### [Materials provided]
--- Begin ---

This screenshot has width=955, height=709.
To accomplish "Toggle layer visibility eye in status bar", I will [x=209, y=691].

--- End ---
--- Begin ---

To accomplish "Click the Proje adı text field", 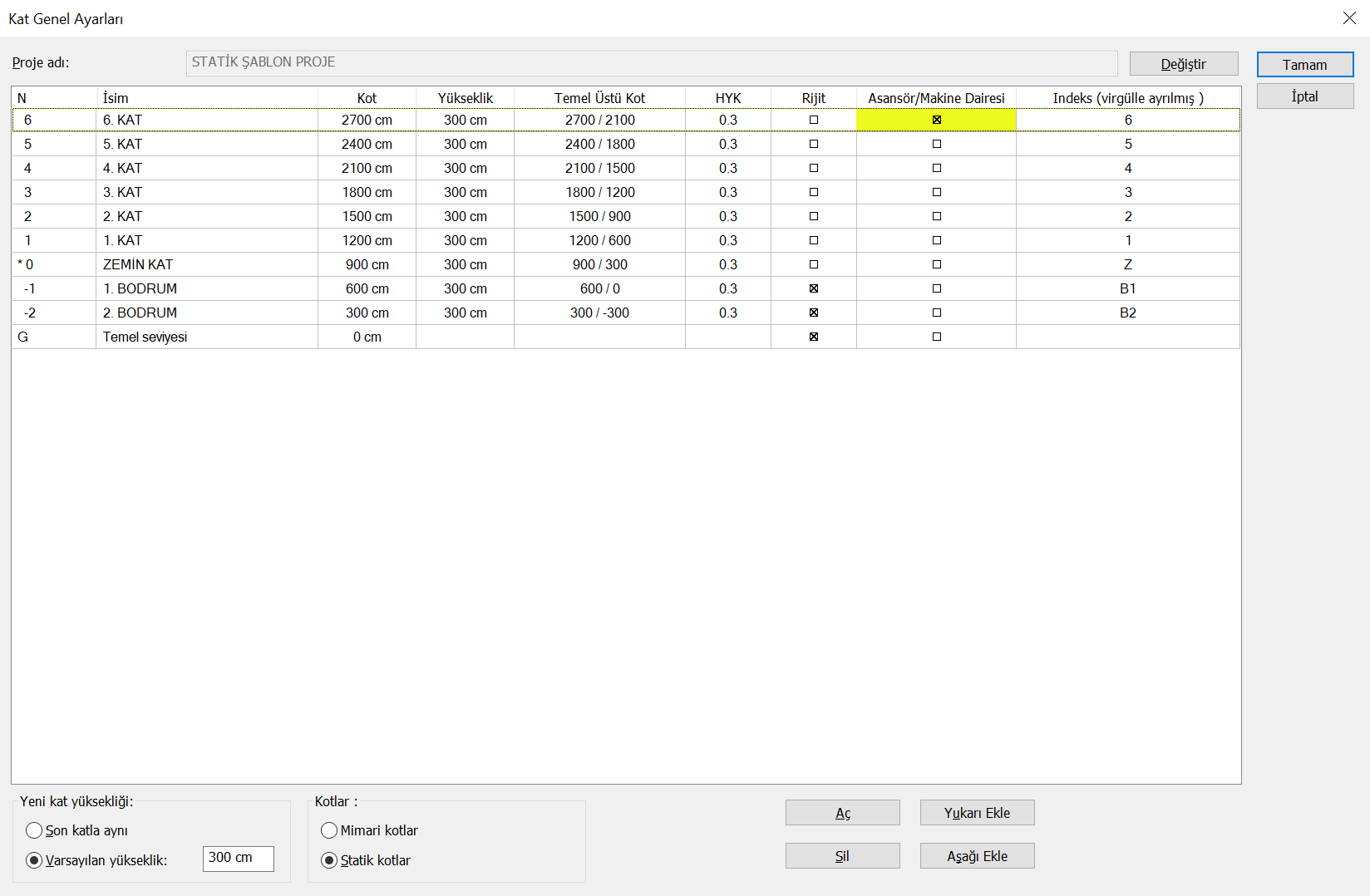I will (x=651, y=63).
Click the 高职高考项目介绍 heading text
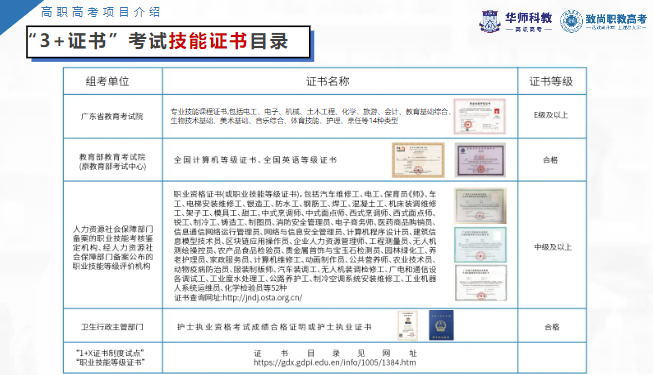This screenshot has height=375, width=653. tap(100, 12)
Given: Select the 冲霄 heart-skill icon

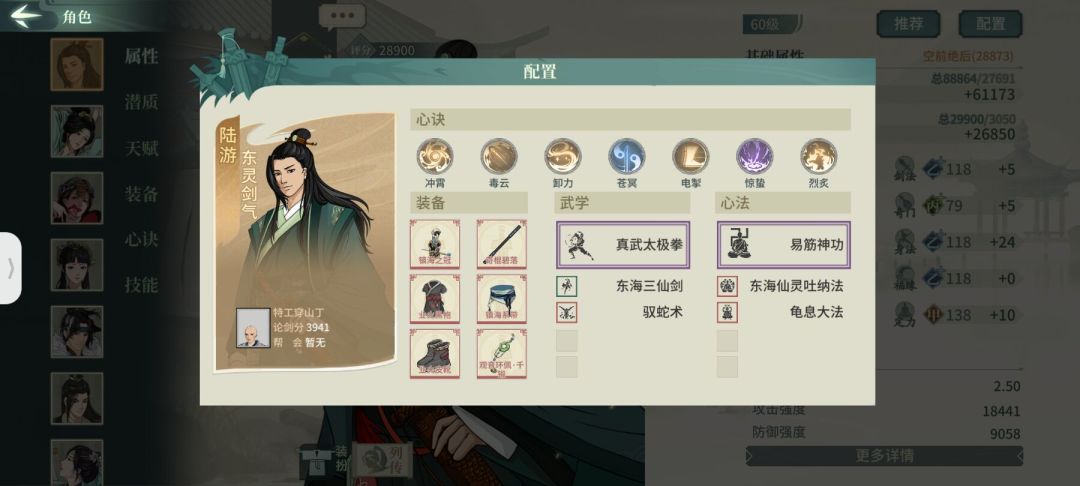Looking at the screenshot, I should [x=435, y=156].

--- End ---

### [Short exercise]
Starting at the line that has "This screenshot has width=955, height=709." and ending after the line that has "will [x=209, y=691].", write these lines out again with "status bar" renamed to "toolbar", leaving everything else unchanged.

### [Result]
This screenshot has width=955, height=709.
To accomplish "Toggle layer visibility eye in toolbar", I will [x=209, y=691].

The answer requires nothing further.